GOP, Dems Attack Big Tech, but With Differing Agendas
Republicans decry censorship, while Democrats are all about greater power for Big Government.
The four CEOs of the nation’s largest Big Tech companies appeared Wednesday before the House Judiciary Subcommittee via virtual means due to the ongoing coronavirus social-distancing policies on Capital Hill. It quickly became evident, as we noted yesterday, that both Democrats and Republicans share a highly critical view of Big Tech — but not for the same reasons.
Republicans’ beef with Big Tech focuses primarily upon social media censorship by clearly leftist-biased companies. Conservatives have repeatedly observed their content subject to constantly changing standards that only ever move in the direction of increased censorship of free speech.
Florida Republican Matt Gaetz hit Big Tech companies over their all-too-cozy relationship with China. (Heck, in the hearing, Apple’s Tim Cook even praised Chinese tech giant Huawei, which is infamous for espionage.) “It’s not that they are just working with China,” Gaetz said. “They are trying to turn our country into China. Google, in particular, is the most dangerous election interference organization in the world.” He further noted, “The Department of Justice should go and investigate these major tech platforms and prove that they are not biased. We’ve got enough smoke. There’s definitely fire.”

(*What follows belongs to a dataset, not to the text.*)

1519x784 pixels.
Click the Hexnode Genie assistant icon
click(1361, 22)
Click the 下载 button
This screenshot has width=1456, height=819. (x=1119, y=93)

On the other hand, the Democrats’ problem with Big Tech stems not from increasing censorship (Democrats want more of that) or business ties with communist China. Instead, their problem centers on the fact that these corporations are big, non-unionized, capitalist companies. Democrats like Rhode Island’s David Cicilline assert that Amazon in particular is “killing the small businesses, manufacturing, and overall dynamism that are the engines of the American economy.”
Yet as The Wall Street Journal editorial board points out, “All four face ferocious competition, often from each other. Amazon is supposedly an unbeatable leviathan in retail. But the company has only about a 1% share of the overall global retail business and less than 4% in the U.S. Walmart is bigger and its online business is growing fast. In cloud computing services, Amazon faces competition from Microsoft, Google, Alibaba and more. Apple’s iTunes must contend with Spotify and Amazon Prime.” In fact, Amazon is a major online platform for over a million and a half small businesses, and without it many would likely have folded due to COVID-19 shutdowns.

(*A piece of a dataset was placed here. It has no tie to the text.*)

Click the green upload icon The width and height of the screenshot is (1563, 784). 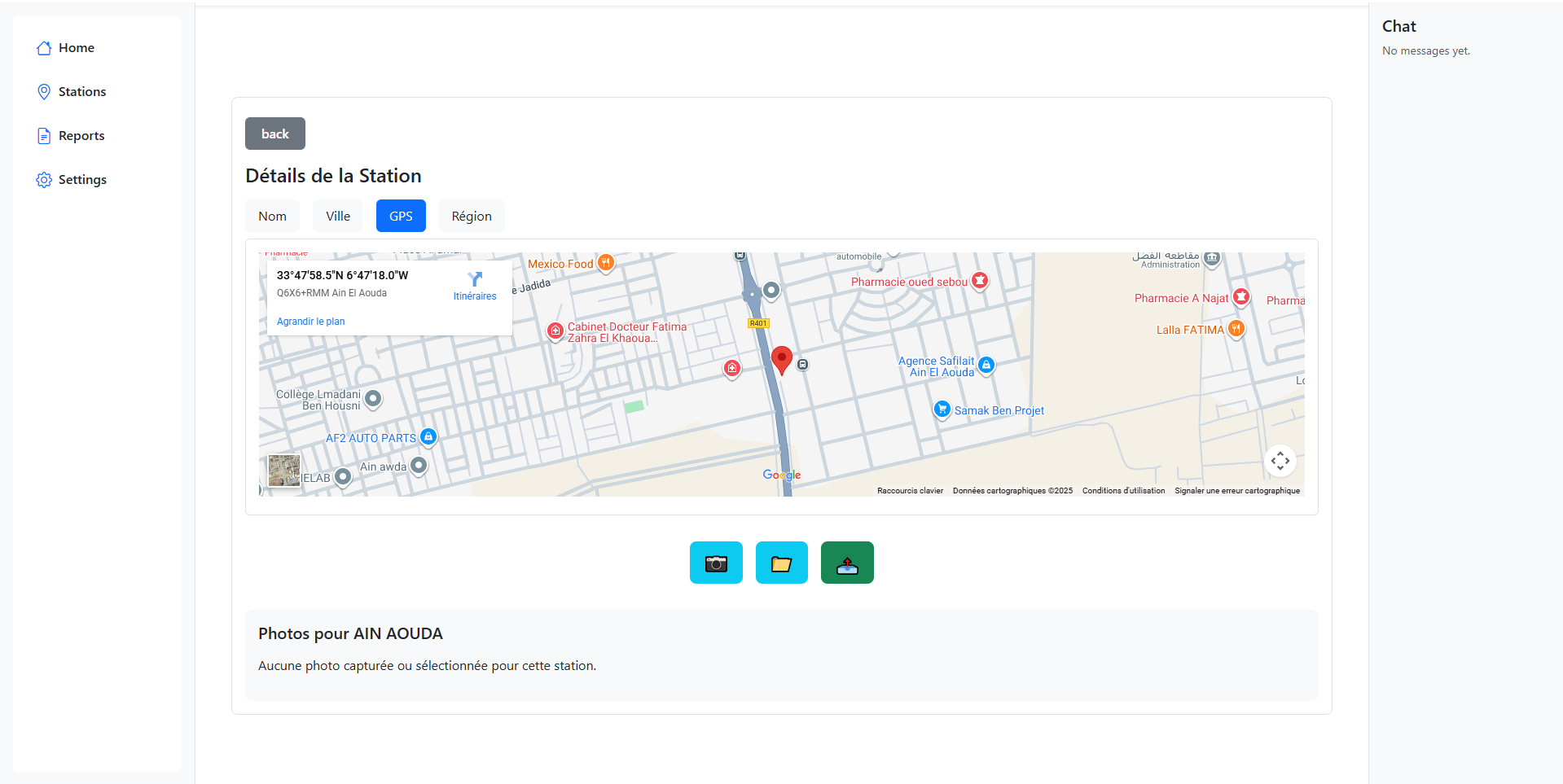coord(847,563)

The real issue for Democrats is a desire for greater government control over Big Tech. Specifically regarding social media, the Dems’ gripe is not that people’s free speech is being censored but that Big Tech is not doing enough to control the information people can access. As the mainstream media falls father and farther behind social media as the primary source of news and information for Americans, Democrats worry that, without filtering the information people have access to, their ability to control the political and cultural narratives will be severely diminished — despite the fact that these social media companies are dominated by leftists.
Democrats are doing two things: issuing a warning to press these companies to continue suppressing conservative speech and placating their own increasingly anti-capitalist base.